According to ESPN's Tim MacMahon, sources within the Rockets organization believe Morey made a "preemptive decision" by stepping down as GM this past offseason and joining the Philadelphia 76ers as their president of basketball operations.
Sources told MacMahon that Morey anticipated Harden becoming unhappy since the team didn't have the draft capital necessary to make significant changes to the roster during the offseason.
Morey's reported fears proved prophetic, as Harden refused to sign a contract extension with the Rockets, resulting in Houston trading him to the Brooklyn Nets as part of a four-team deal.

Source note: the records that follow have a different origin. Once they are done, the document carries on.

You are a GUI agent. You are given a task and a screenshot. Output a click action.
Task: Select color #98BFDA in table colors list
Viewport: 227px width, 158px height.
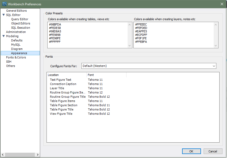click(55, 25)
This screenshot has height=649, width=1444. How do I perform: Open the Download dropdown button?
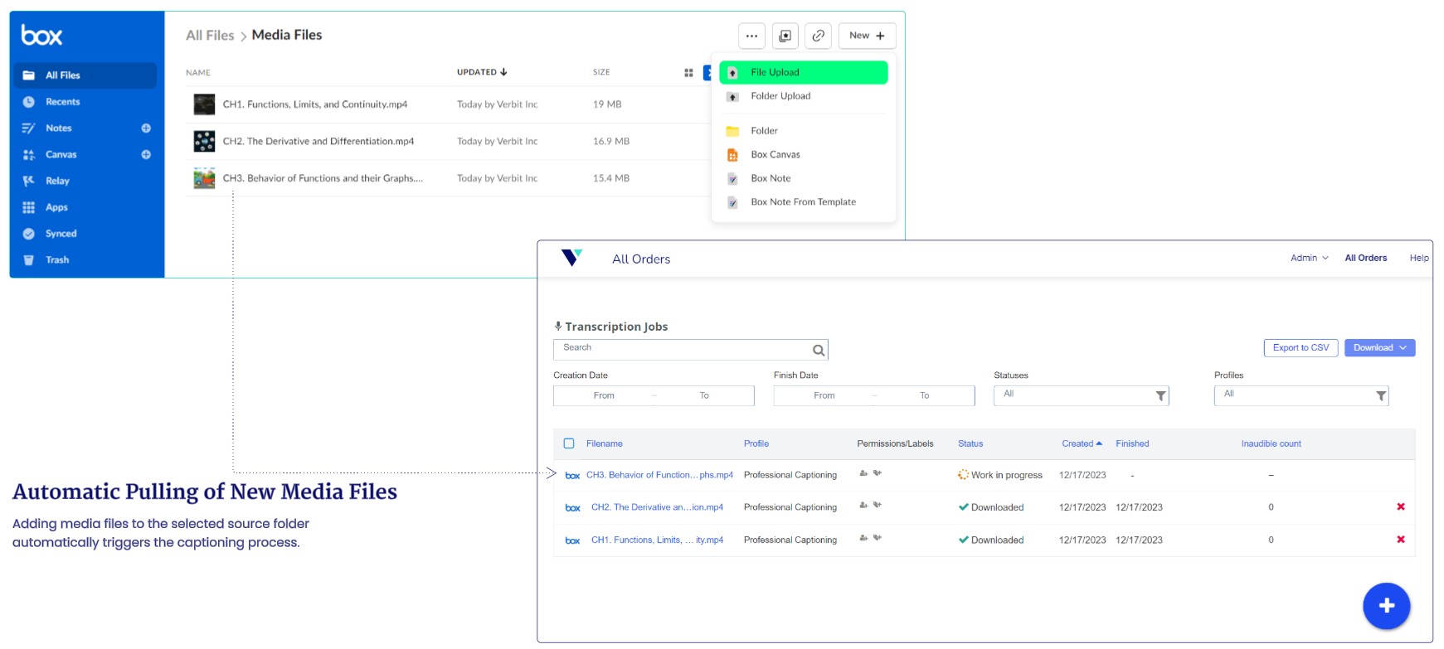pyautogui.click(x=1379, y=348)
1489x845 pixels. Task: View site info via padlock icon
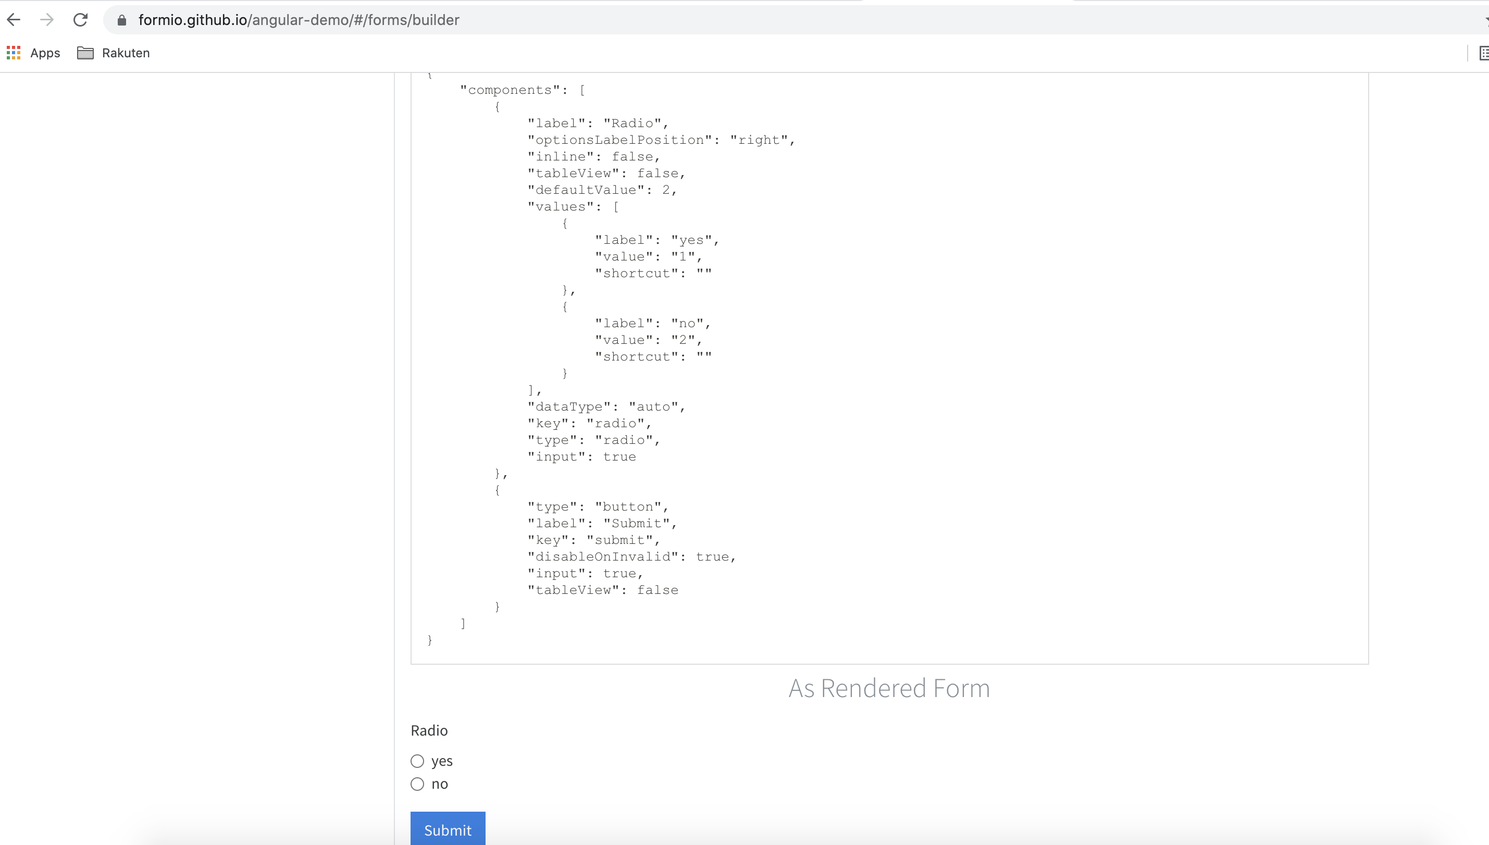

In Morey's 13 seasons as Rockets GM, Houston reached the playoffs 10 times and made it as far as the Western Conference Finals twice.

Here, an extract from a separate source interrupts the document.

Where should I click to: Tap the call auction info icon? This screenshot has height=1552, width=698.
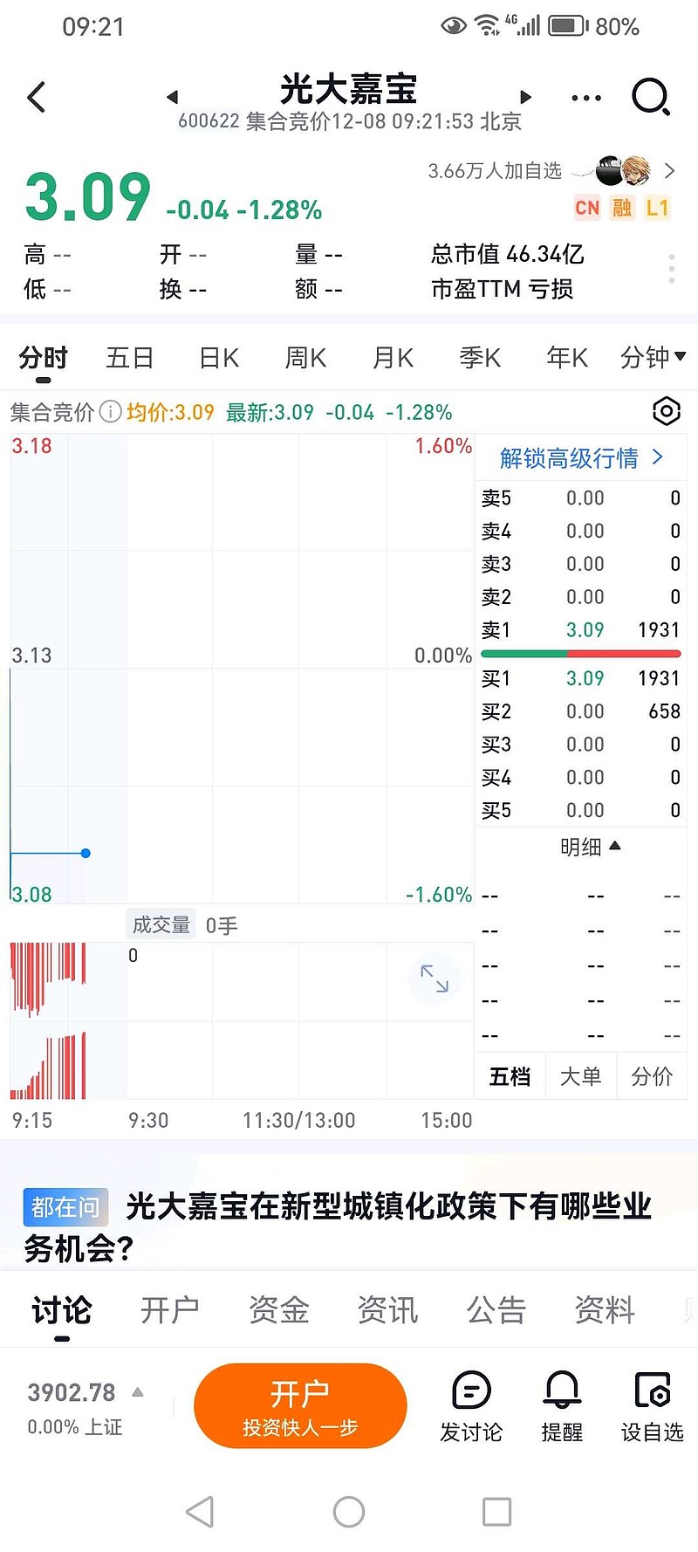coord(110,412)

The biggest move of Morey's time in Houston was undoubtedly the acquisition of Harden from the Oklahoma City Thunder in 2012.
Harden went from being a really good supporting cast member on a Thunder team that reached the NBA Finals to a legitimate superstar who was named an All-Star in each of his eight seasons as a member of the Rockets.
With Harden in the fold, Houston reached the playoffs in eight straight seasons. Harden also achieved no shortage of individual accolades, winning three straight scoring titles from 2017-18 through 2019-20, and an MVP award in 2018.
Despite Harden's excellence, the Rockets were never quite able to break through with an NBA Finals appearance, and it became apparent that there was no way for the front office to tweak the team enough to change that in 2020-21.
After Morey left, the Rockets signed forward Christian Wood and center DeMarcus Cousins in addition to trading guard Russell Westbrook to the Washington Wizards for guard John Wall, but Harden seemingly wasn't convinced that it would be enough to get the Rockets over the hump.
With Harden clearly unhappy, the Rockets sent Harden somewhere that he has a chance to win immediately.
The only team the Nets are trailing in the East is Morey's Sixers, who own the No. 1 seed in the conference with a 23-12 record.
Meanwhile, the Rockets own the second-worst record in the Western Conference at just 11-22.